Kendini hızla geri çekip oradan uzaklaşmak istedi. Panik haliyle arkasını döndü ama birden omzuna dokunan bir el bütün vücudunu dondurdu. Sertçe irkildi. Gözleri kocaman açılmıştı. Arkasını döndüğünde Salih’in endişeyle karışık şaşkın bakışlarını gördü. O an utanması gereken her şey bir anda suratına tokat gibi çarptı. "Melek hanım. İyi misin? Murat, sen niye yerdesin?" diye sordu Salih, bakışlarını hızla yere inmiş adama çevirerek.

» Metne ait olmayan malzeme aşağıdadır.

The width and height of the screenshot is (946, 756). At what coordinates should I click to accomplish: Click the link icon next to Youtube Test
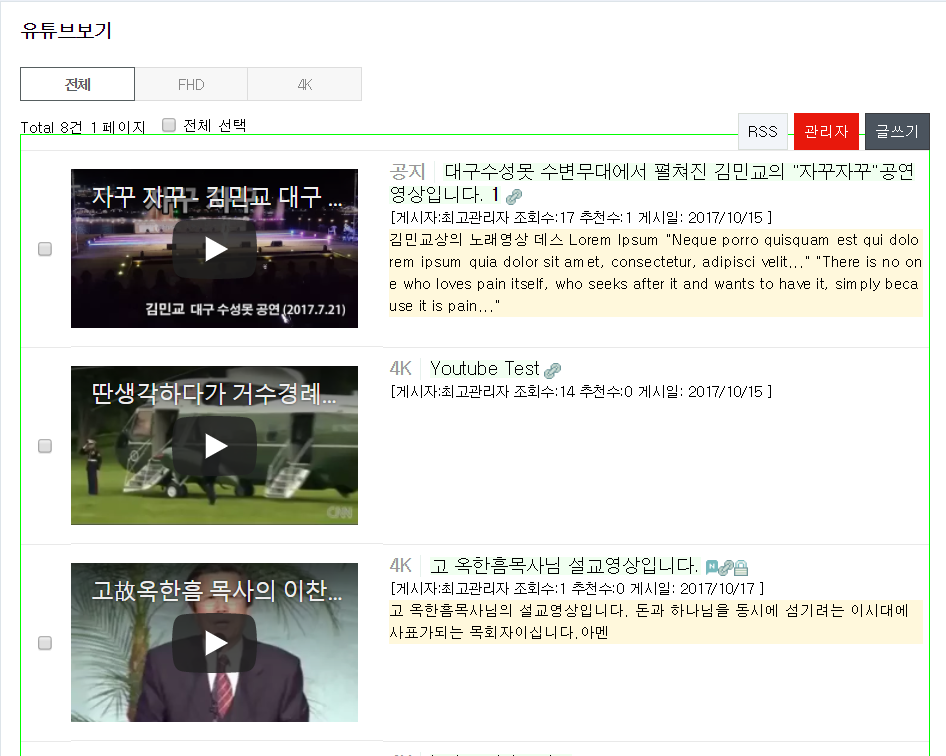(552, 370)
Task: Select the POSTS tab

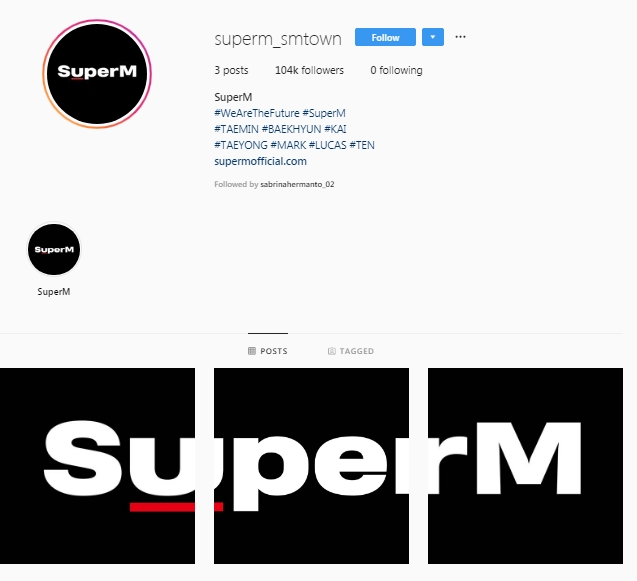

Melek gözlerini kaçırdı. Ne söyleyeceğini bilemiyordu. Ağzı kurumuştu. Dudaklarını kıpırdatmaya çalıştı ama kelimeler boğazında düğümlendi. Salih’in sorusunu cevaplamak bir yana, nefes almakta bile zorlanıyordu. Kalbinin çarpıntısı kulaklarına kadar çıkmıştı. Şimdi rezil olacağını düşündü. İnsanlar etraflarına toplanırsa, Melek’in bir patronunu dövdüğü dedikodusu her yere yayılacaktı. Belki de haberlere bile çıkardı bu durum. İçinden “Lütfen biri beni sarssın ve bu kabustan uyandırsın” diye geçirdi.
Göz ucuyla, köşede birbirleriyle konuşan iki adamı gördüğünde paniği daha da büyüdü. İkisinin de bakışları üstündeydi. Melek'in eli ayağına dolanıyordu. Salih, birçok kadın için birkaç küçük kusuru dışında ideal bir erkekti. Zeki, olgun, güven veren bir havası vardı. Hem bakışları hem konuşma şekli insanı etkilerdi. Murat ise... Onunla ilgili söyleyebileceği tek olumlu şey, yakışıklı ve salaş giydiği için göstermediği taş gibi vücudu olmasıydı. Ama Melek için sadece dış görünüş asla yeterli değildi. Onun kibri, ukalalığı, küçümseyen bakışları ve bitmek bilmeyen emir cümleleri... Murat Arsel, Melek’in aşık olunacak erkek listesine girmeyi bile başaramazdı.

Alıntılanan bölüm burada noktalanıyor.